Epithimia Yia Vasilia is based on Aesop’s fable The Frogs Who Desired A King. A group of frogs ask for a leader, and they are given a shock with the terrifying log supplied. After initially being tentative, the frogs soon realise the log has no power.

Vagrants

Choreographed by: Esme Peal

Mentor: Vidya Patel

As a dancer and choreographer I’m grounded in contemporary with acrobatic and balletic influences. Myself and my amazing dancers study together at sixth form and have collaborated with some of our brilliant musician friends to create this work.

We portray a flock of yellow warblers, migrating south from Alaska. Their journey was disrupted by the devastating 2020 California wildfires. Air pollution from the blazes forced a route diversion over desert lands where they starved, simply falling out of the sky.

Behind The Sun

Choreographed by: Chloe Olivia Fear

Mentor: John-William Watson

As founder of the Fearless Collective, I like to explore the fusion of hip hop and contemporary dance styles to create powerful dance theatre. My piece’s dancers and I are based in the South West and are all dance graduates.

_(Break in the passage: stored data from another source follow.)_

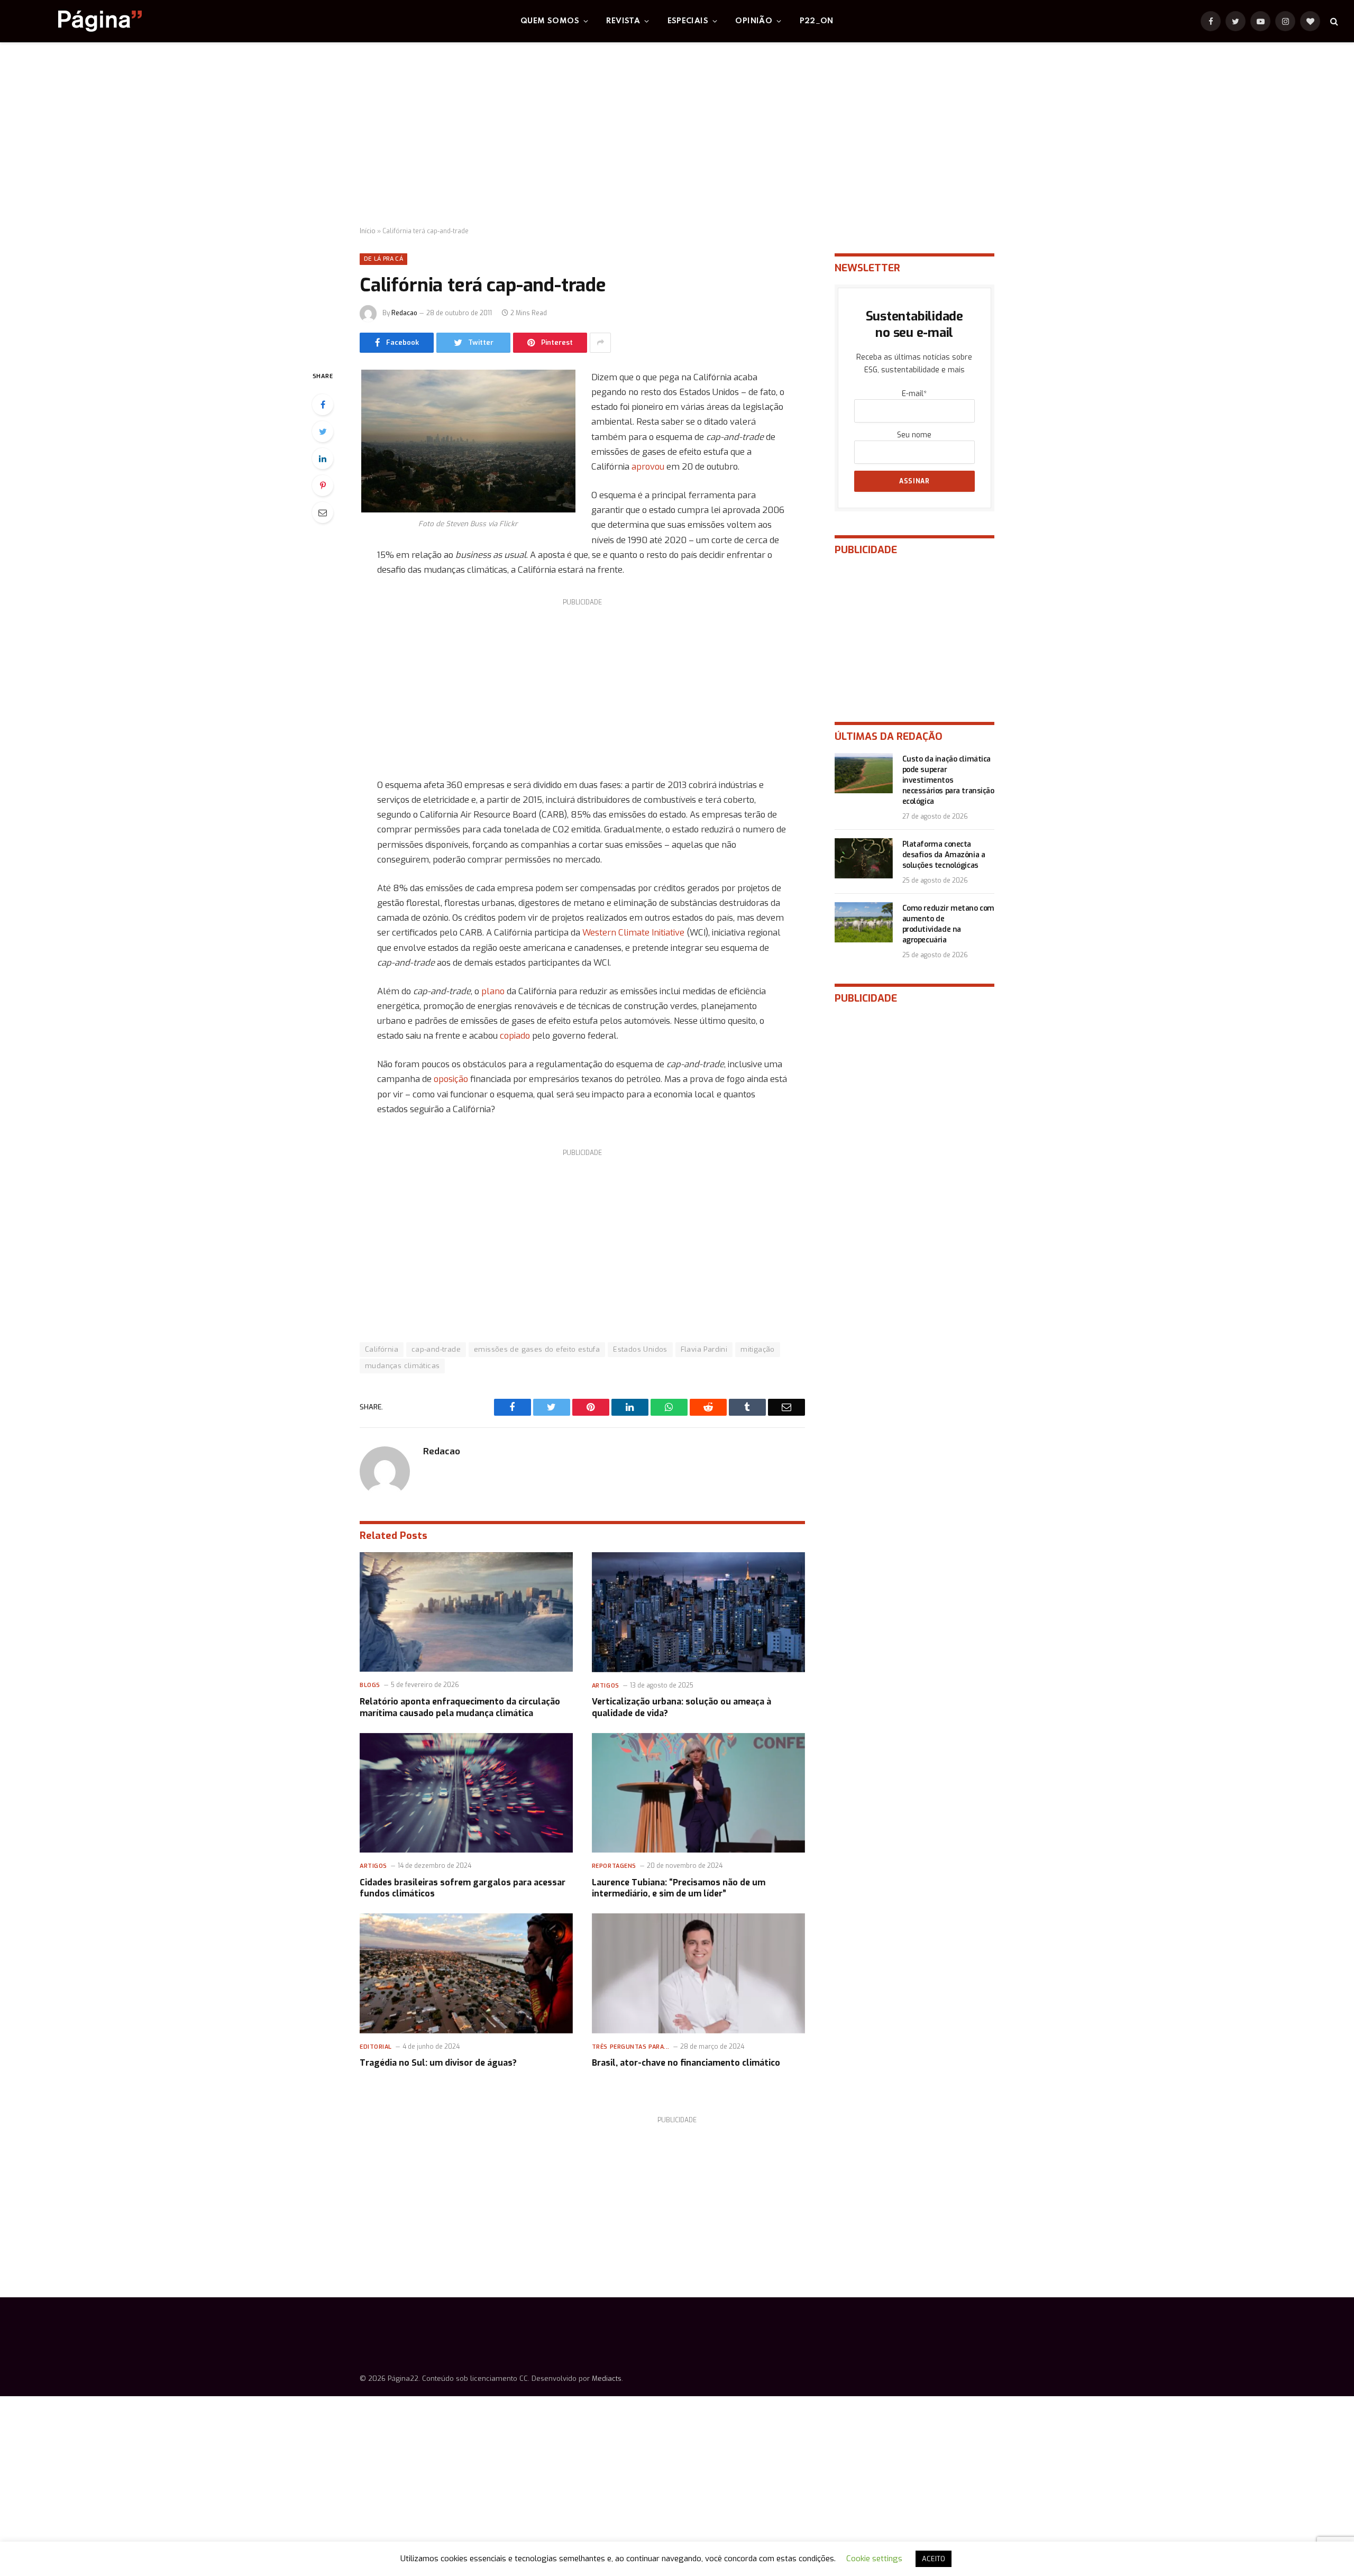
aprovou (648, 466)
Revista (623, 21)
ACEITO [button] (933, 2558)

Behind The Sun is an expression of the fight to find the light. The dancers explore how supporting each other gives them strength to escape the darkness. This piece allows the viewer to draw on personal experiences of finding their light.

A Changing Connection

Choreographed by: Isabel Ava Hancock

Mentor: Kate Flatt OBE

I am excited to be a part of the Young Creatives programme and look forward to the opportunity to share my work. I am currently training at CAPA College, I am grateful for the support of my mentor, teachers and dancers.

My piece explores the use of mobile phones and its overall effect on society. I hope for my piece to highlight the behaviours and relationships people have with phones; both good and bad.

A Freudian Slip

Choreographed by: Esther Carr

Mentor: Kate Flatt OBE

I met my dancers through our university dance team, working together on various showcases and pieces of choreography. Most recently, I choreographed for The Great Gatsby at The Oxford Playhouse, as well as several pieces of dance for film.

Defined by the Oxford Languages Dictionary as ‘an unintentional error [...] revealing subconscious feelings’, A Freudian Slip explores this literally and metaphorically, in a sometimes uncomfortable, sometimes comedic, itching representation of the subconscious and suppressed exposing itself through dance.